Sometimes I wish there was a volume dial for physical pain. To be able to turn it down when it is most inconvenient, most disruptive, most visible to others… when there is no place for me to hide. I think that’s the worst part—wanting to shield others from my pain and the fullness of its wrath. Wanting to wince a little more inconspicuously. Wanting to adjust my body with the slightest bit of grace. What a relief that would be. I’d promise to turn the dial back up later when I’m by myself, where I can bear it all alone.
To some degree, my body already knows how to do a version of this since the bulk of my pain is usually at night. The time of day when I can hear J’s breathing slow and feel him twitch into a fast and easy sleep all while the volume is blaring for me. While I’m stirring in the sheets, holding my breath, muffling a groan and kicking myself when a whimper escapes.
When it becomes unbearable, I’ll slide out from beneath the covers and find my way in the dark to the bathroom— a prison I lock myself in to keep people out, keep them away. From there, I can still hear the hum of the fan in the bedroom where he sleeps undisturbed, so long as I’m not there him.
Most days, the guilt of witnessing my pain seep into those I love is too much. It drowns me. The spiral of my self-pity goes around and around and around. The thought of fairness is laughable.
Not all days feel like this though, and I’ll let out a loud sigh before I jot that point down on my ~gratitude list~. Some days having company feels okay, it may even feel helpful. Imagine that! I can allow myself to be seen in full (*mostly*). I permit the proximity (*mostly*).
I tell myself I’m learning—perhaps against my will, out of sheer necessity, or because some part of me accepts it—how to practice allowing myself to be seen.
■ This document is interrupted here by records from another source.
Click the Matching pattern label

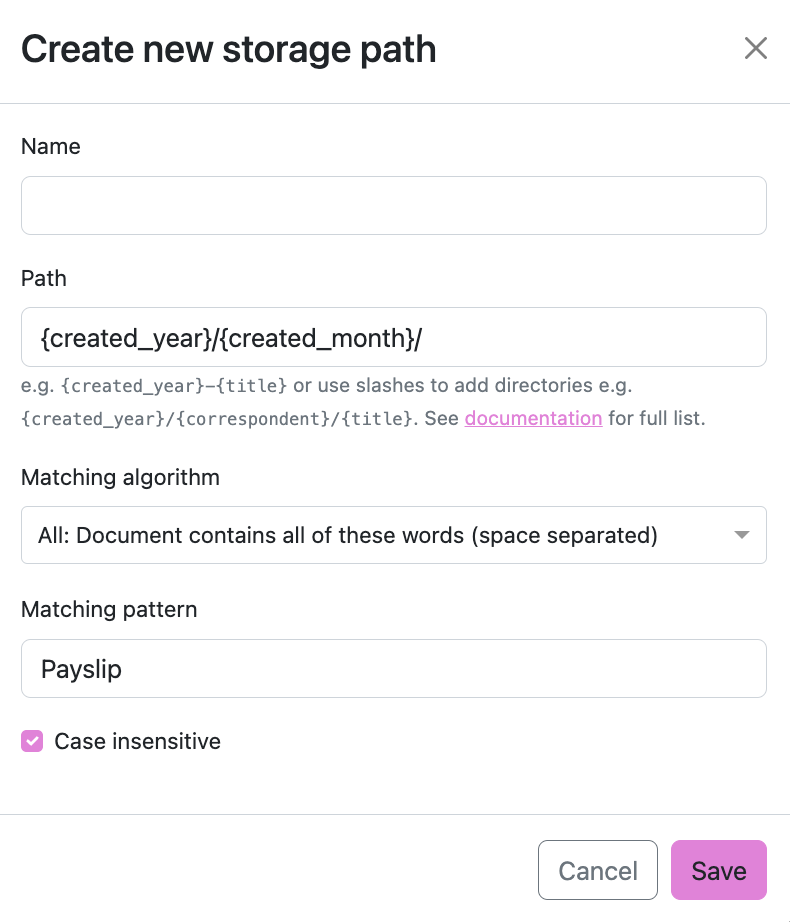(109, 609)
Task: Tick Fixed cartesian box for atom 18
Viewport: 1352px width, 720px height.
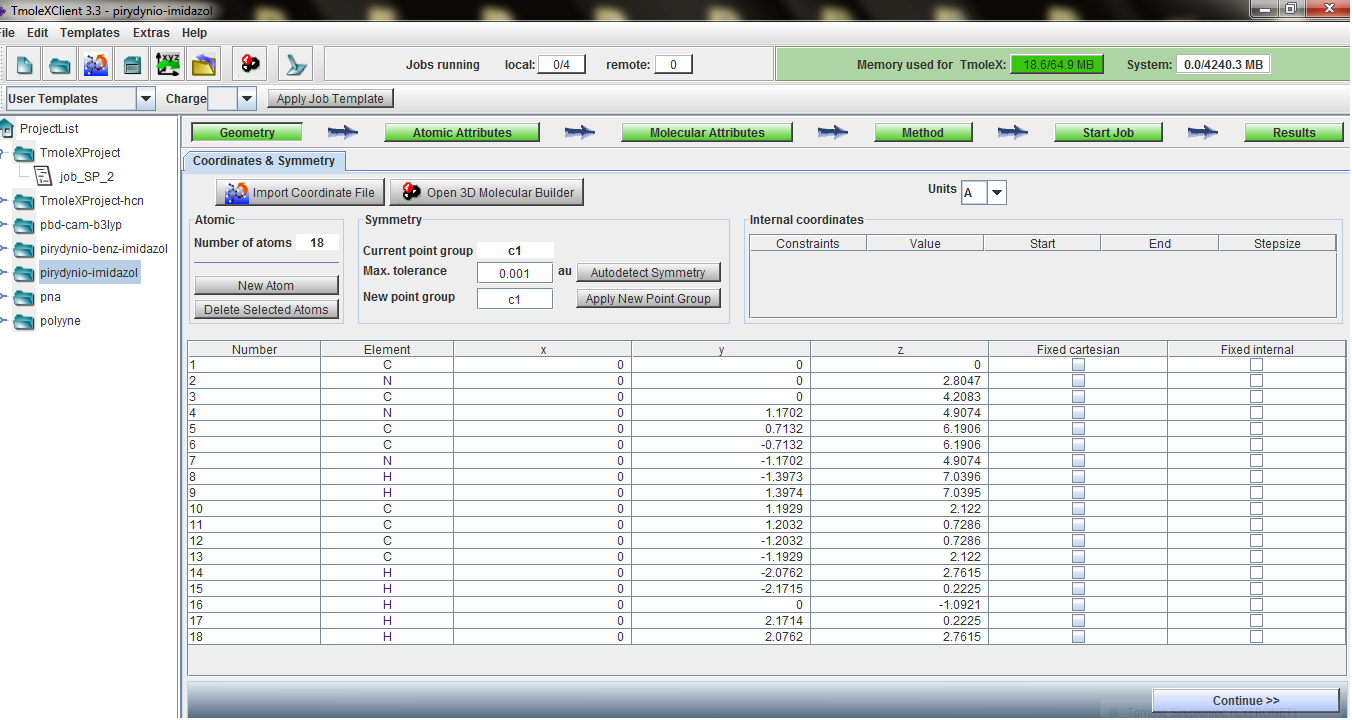Action: point(1078,637)
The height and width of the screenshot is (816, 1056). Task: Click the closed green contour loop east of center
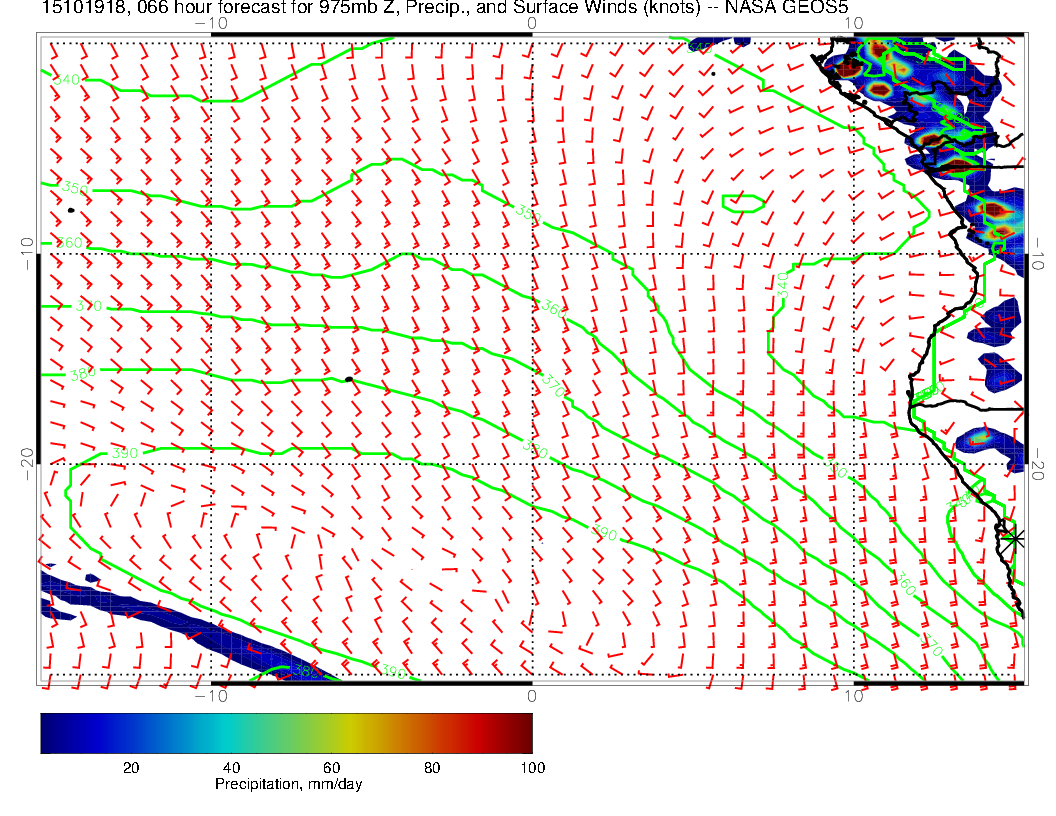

To expose my unraveled self to someone elicits a visceral reaction out of me. I still don’t have the full understanding as to why, but perhaps admitting that is a way to show up unpolished, too.
Recognizing what I need from myself and what I need from others requires a degree of clarity that’s hard to come by when the pain is ricocheting within my body and mind. Laying shattered in a million broken pieces are the coping mechanisms and mantras I tell myself I’ll use during these exact times. And when it all goes to shit, what I’m beginning to believe is that sometimes the only possible relief I can get is from someone else holding my hand and looking me in the eyes, and really seeing me.
I tell myself I’m learning that I may as well befriend Pain, too, so that it can keep me company. So that together somehow we can build a bridge between my mind and body. And if I can muster enough up courage in those trying times, I’ll talk to Pain.
What is it that you need?
Where are you not being heard?
What is it that you are trying to say?
And then I’ll swap “you” with “we” for all those questions when I’m ready to acknowledge our interconnectedness, the intimacy we share.